World Narrow Web
Twitter, a popular micro-blogging service, recently announced that “[today] we give ourselves the ability to reactively withhold content from users in a specific country — while keeping it available in the rest of the world”. In a move a few weeks ago, Blogger, Google’s blogging service, in effect announced something similar, by saying that default they would redirect Blogger users trying to get to Blogspot.com addresses (like http://example.blogspot.com) to their respective country sites (like http://example.blogspot.in). Twitter’s announcement was greeted with much disapproval by many Twitter users, as a move towards censorship, with some talking (on Twitter) about a boycott. Blogger’s move was hidden away, deep within a help page, and is being noticed now, and is causing quite a stir as caving in to censorship. Are these concerns justified? Before answering that question, let’s look at what the platforms’ announcements really say.
Twitter has given itself the ability to withhold specific tweets and users in particular countries where that content is legally required to be removed (generally with a court order). Their earlier option, they inform us, was to block the offending tweets and users in all countries. Apart from this, they will publish a notice for each tweet/ user that is blocked in a country. They will also be proactively publishing every removal request they receive at ChillingEffects.org, which allows us to hold them to account and question their decision to remove tweets.
Google, by redirecting you to the country-specific Blogger, is allowing for country-level removal of both blogs and individual blog posts. However, they also note that you can circumvent this by using a special “no redirect” address. Google currently forwards all search-related removals, but does not do so for Blogger-related requests, and all copyright-related complaints to ChillingEffects.org. Google does publish aggregate data relating to censorship of Blogger, on which free-speech advocates have been asking them to provide more granular information.
There are three problems. First, while Twitter was just as open to repressive governments’ requests last week, by making this change, they are advertising this fact to such governments. Thailand has noted it, and has congratulated Twitter.
Second, as Rob Beschizza, managing editor of the website Boing Boing, pointed out, there have been no instances of political content having been removed by Twitter. Even British courts’ super-injunctions (injunctions on speech, that prevent you from mentioning the fact that there is an injunction) were defeated by Twitter users, which only showed that attempts to censor material results in even more attention being drawn to it (which is popularly known as the “Streisand Effect”). So, does this now mean that Twitter will start applying local laws to judge “valid and applicable legal requests”, instead of American laws? What if the law is as bad as that which exists in India, where they are required to remove content within 36 hours based on any affected person’s complaint — without a court order? Will they still act on it? If they don’t, will the government or courts order Twitter.com to be blocked in India, finding it liable for illegal omissions?
Third, this trend points increasingly to the fact that we are witnessing a Balkanisation of the Web as more countries start asserting their sovereignty online.
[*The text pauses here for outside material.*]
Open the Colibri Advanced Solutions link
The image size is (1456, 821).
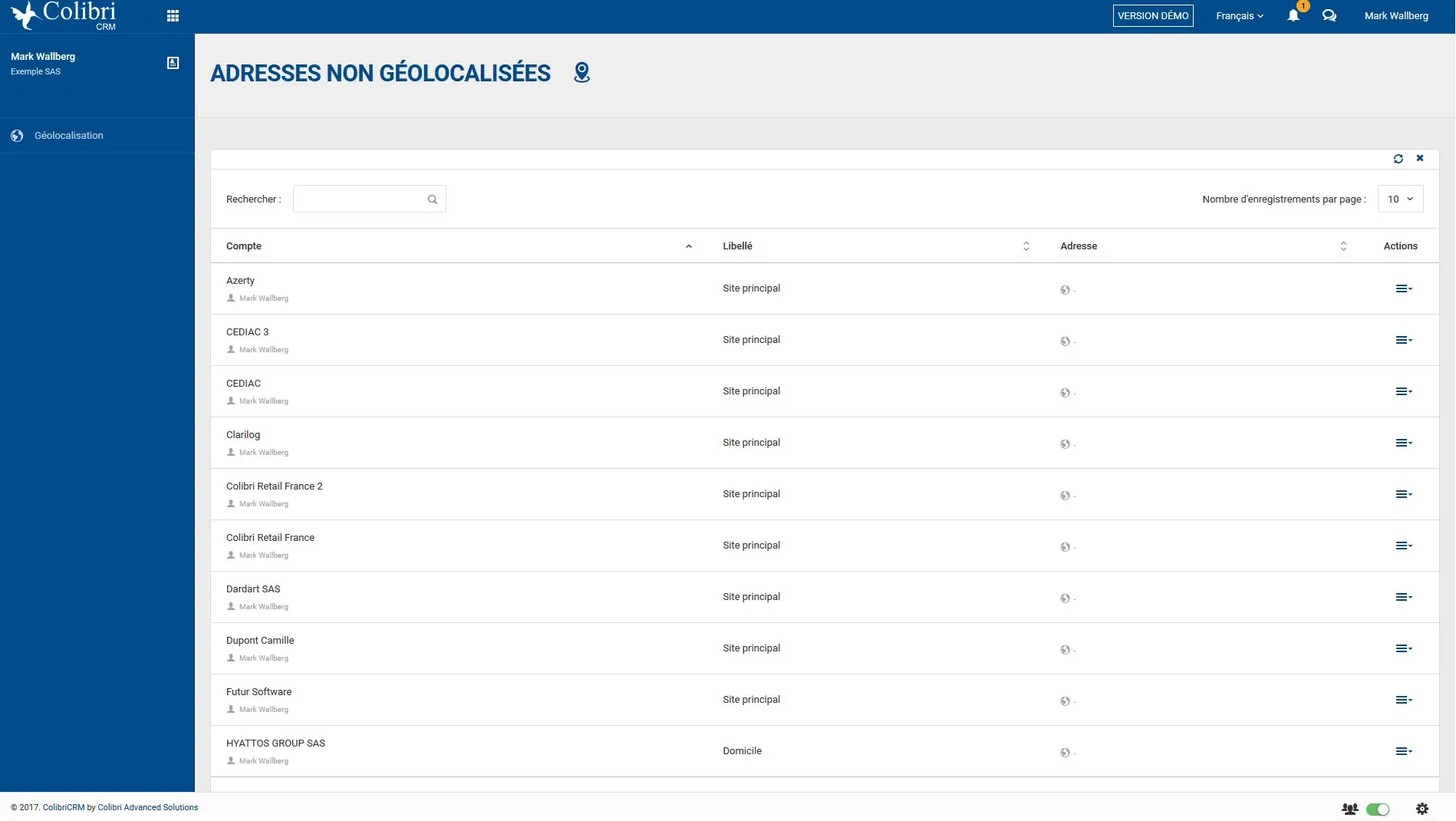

As Chinese dissident journalist Michael Anti pointed out recently, it seems we now need visas (read “circumvention techniques”) to visit the international Web. But even then, there is no longer a singular “international” Web, but an Indian Web and a Guatemalan Web, and an Angolan Web. And the government’s recent proposal of requiring companies to locate their servers in India is a move towards this (apart from being a move towards killing cloud computing).
That having been said, the reality is that the CEOs of Google, Google India, and Microsoft have been summoned to appear in Indian courts for allowing their users to publish material which they don’t know about, which is in a sealed envelope (and most of the accused companies haven’t been shown yet), and which they weren’t even asked once to remove.
The Intermediary Guidelines Rules passed by the Department of Information Technology in April 2011 do not require the user, whose content it is, to be told that there is a complaint, nor to be given a chance to defend themselves. It does not even require public notice that the content has been removed.
The truth is, the transparency around censorship that Google and Twitter are providing is far better than what most other companies are providing. For instance, Big Rock, an Indian DNS provider, suspended the CartoonsAgainstCorruption.com web address on the basis of a seemingly not legal request by the Cyber Cell of the Mumbai Crime Branch, and did so without any public notice and without even informing the cartoonist whose web address it was. At least Google and Twitter are pushing back against non-legal requests, and refusing to remove content that doesn’t violate local laws. Single-mindedly criticising them will only put off other companies from following in their footsteps.
Instead of criticising those who are actually working towards transparency in censorship, we should encourage them and others, push intermediaries not to cave in to unreasonable censorship requests, prevent them from over-censoring on their own, and push hard for the government to incorporate their best practices as part of the Intermediary Guidelines Rules.